Denis akhirnya tertawa, "Ibu sangat bodoh."

"Ya, Ibu sangat bodoh ketika masih kecil, tapi Denis sangat cerdas. Kelak, apakah Denis bersedia mengajari Ibu cara membaca skor musik dan menjadi guru piano Ibu?"

Denis mengangguk dengan sungguh-sungguh, "Oke, Denis harus mengajari Ibu agar bisa memainkan lagu-lagu terbaik."

"Hmm."

Aku memegang wajah si kecil dan memberinya ciuman di dahi.

Dua hari kemudian, Jasmine kembali dari Kanada. Begitu aku memasuki pintu, aku mendengar suaranya yang tenang. Dia sedang mengajari Denis bermain piano.

Denis duduk di bangku piano dan mendengarkan dengan penuh perhatian sambil menganggukkan kepalanya sampai Jasmine berkata, "Lihat, Ibu sudah datang."

Denis turun dari bangku piano dan berlari ke arahku.

Jasmine membawakanku sebuah kotak yang indah, "Ini untukmu."

"Terima kasih, Bu Jasmine."

Aku membuka kotak itu, di dalamnya ada syal sutra yang sangat eksotis.

Jasmine berkata, "Kelak saat di rumah panggil aku bibi saja. Denis memanggilku Bibi dan kamu memanggilku Bu Jasmine, bukankah itu aneh?"

Aku tersenyum sedikit malu, tapi masih memanggilnya bibi.

Jasmine duduk di sofa, "Aku hendak memberitahumu, aku ingin membawa Denis ke Kanada, fokus karirku di sana. Kelak aku tidak akan sering datang ke sini, aku ingin membawa Denis di sisiku, apakah kamu boleh memikirkannya? Kalau kamu enggan melepaskan Denis, kamu bisa pergi dengannya. Sampai di sana kamu masih akan bekerja di Kewell."

Aku memikirkannya sebentar. Memang pilihan yang baik untuk Denis pergi ke Kanada, sepertinya lebih baik Denis berada di sisi Jasmine daripada di sisiku. Meskipun aku ibu Denis, aku tidak bisa memberikan Denis kehidupan yang stabil dan aku sering menempatkan dia dalam situasi berbahaya.

Berada di sisi Jasmine tidak hanya dapat memastikan keselamatannya, tapi juga mendapatkan pendidikan yang baik. Pada saat ini, aku sangat percaya pada Jasmine. Dari temperamennya yang baik, aku pikir dia akan menjadi guru terbaik bagi Denis.

"Aku setuju."

Jasmine tersenyum, Baguslah. Aku akan menyuruh seseorang pergi mengurus berkas besok. Apakah kamu ingin mengurus punyamu?"

Aku menggelengkan kepalaku, "Untuk saat ini, aku akan tinggal di sini, mungkin suatu hari aku akan ikut."

Jasmine mengangguk, "Kalau begitu terserah padamu."

Di sana, Jasmine meminta seseorang untuk membantu mengurus berkas Denis untuk pergi ke luar negeri, sementara aku dengan saksama menyiapkan apa yang Denis perlukan. Selama periode ini, muncul berita di internet bahwa Candra mengajak istri dan putrinya ke Hawaii untuk berlibur.
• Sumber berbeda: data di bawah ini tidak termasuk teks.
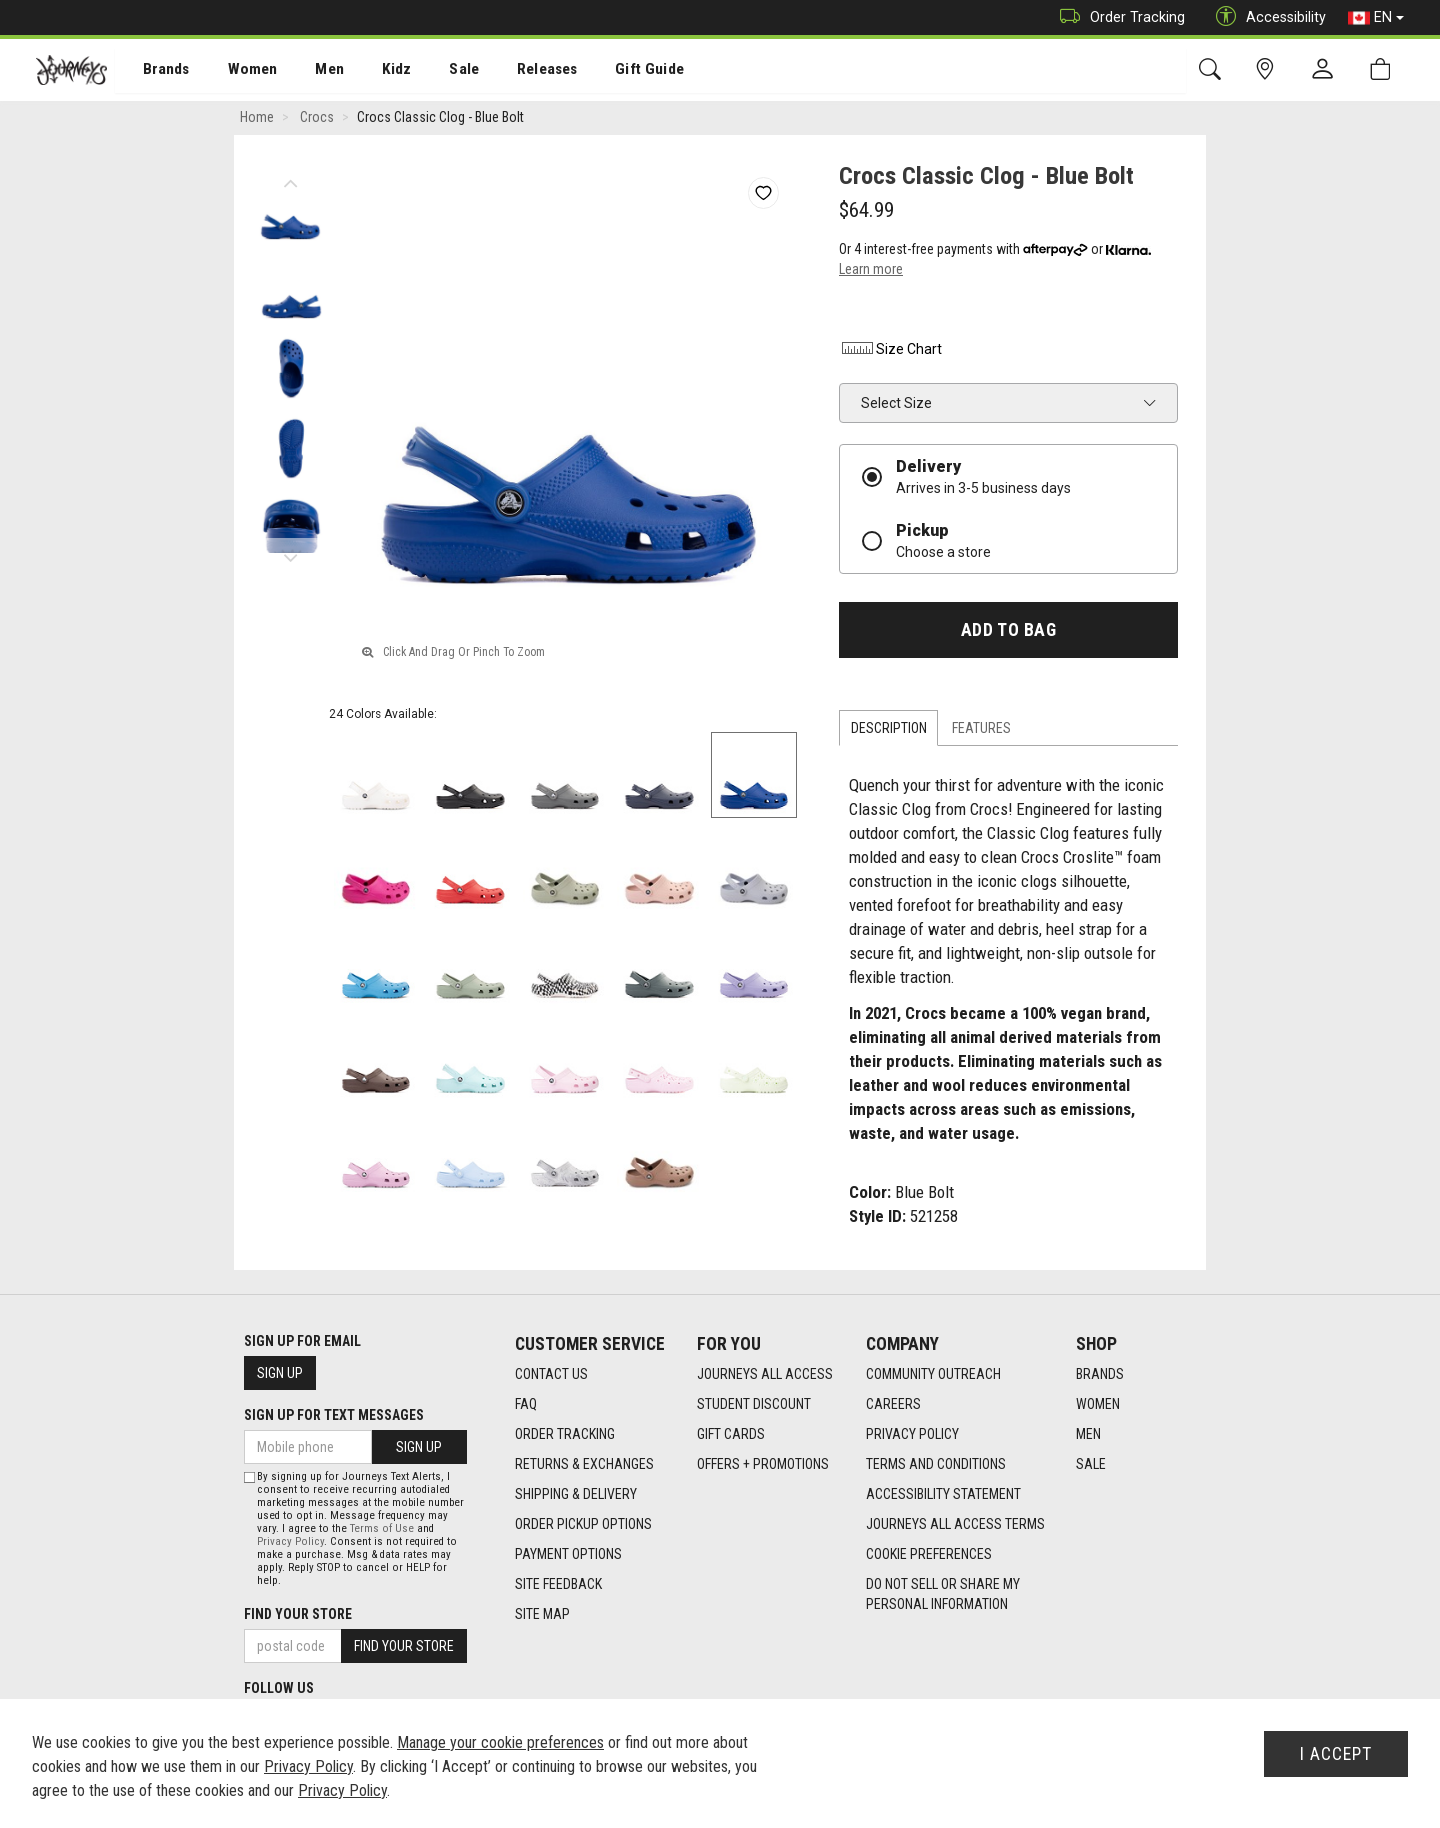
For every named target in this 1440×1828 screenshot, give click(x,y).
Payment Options (568, 1555)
Berbagai foto romantis sekeluarga dengan langit biru dan laut biru menjadi viral di dunia maya.

Candra dan Stella, pasangan ini cukup terkenal di Internet. Aku telah melihat banyak orang mengomentari postingan foto berkata iri dengan keluarga ini.
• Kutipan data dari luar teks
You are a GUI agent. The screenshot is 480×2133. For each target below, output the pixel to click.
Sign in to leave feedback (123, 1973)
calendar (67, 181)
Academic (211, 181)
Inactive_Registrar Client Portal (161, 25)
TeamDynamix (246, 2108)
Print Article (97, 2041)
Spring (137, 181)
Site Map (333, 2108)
Mereka berkata harus menikahi Candra. Jika tidak dapat menikahi Candra, kamu hanya dapat menjilat layar foto.

"Ibu?"

Ketika aku termenung melihat layar ponselku, Denis datang dan meraih tangan aku, "Bu, Nenek Jasmine sedang melihat foto Paman Candra. Paman Candra menggendong seorang wanita muda yang cantik. Apakah itu Kak Julia?"

Ternyata Jasmine juga melihat foto-foto itu, jadi aku mengangguk, "Ya, itu Kak Julia."
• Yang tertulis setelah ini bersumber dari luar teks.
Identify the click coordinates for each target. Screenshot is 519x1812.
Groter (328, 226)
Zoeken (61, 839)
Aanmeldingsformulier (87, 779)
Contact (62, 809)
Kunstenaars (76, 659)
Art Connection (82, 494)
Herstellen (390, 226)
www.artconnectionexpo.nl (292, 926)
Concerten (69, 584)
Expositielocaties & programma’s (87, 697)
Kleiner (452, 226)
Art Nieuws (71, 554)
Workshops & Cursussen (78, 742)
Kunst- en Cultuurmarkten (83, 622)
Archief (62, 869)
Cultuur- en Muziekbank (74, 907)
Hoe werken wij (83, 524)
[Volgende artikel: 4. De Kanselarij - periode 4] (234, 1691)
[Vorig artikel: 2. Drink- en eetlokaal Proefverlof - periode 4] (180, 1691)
Meskipun seumur hidup ini aku tidak ingin Denis memanggilnya Kak Julia, aku tidak dapat menempatkan keluhan orang dewasa pada seorang anak, sehingga dia akan memiliki kebencian sebelum waktunya.

Denis mengerutkan kening, "Di samping Paman Candra ada bibi yang cantik. Apakah dia ibu Kak Julia?"

"Ya."

Aku mengelus kepala putraku.

Denis mengangguk, "Aku mengerti. Sebenarnya, aku bukan anak Paman Candra. Paman Candra punya istri dan anak sendiri. Aku hanya anak ibu, 'kan?"

"Ya."

Aku menghela napas ringan dan menarik putra kecilku yang sangat menginginkan cinta seorang ayah dan memiliki kepribadian dewasa sebelum waktunya ke dalam pelukan aku.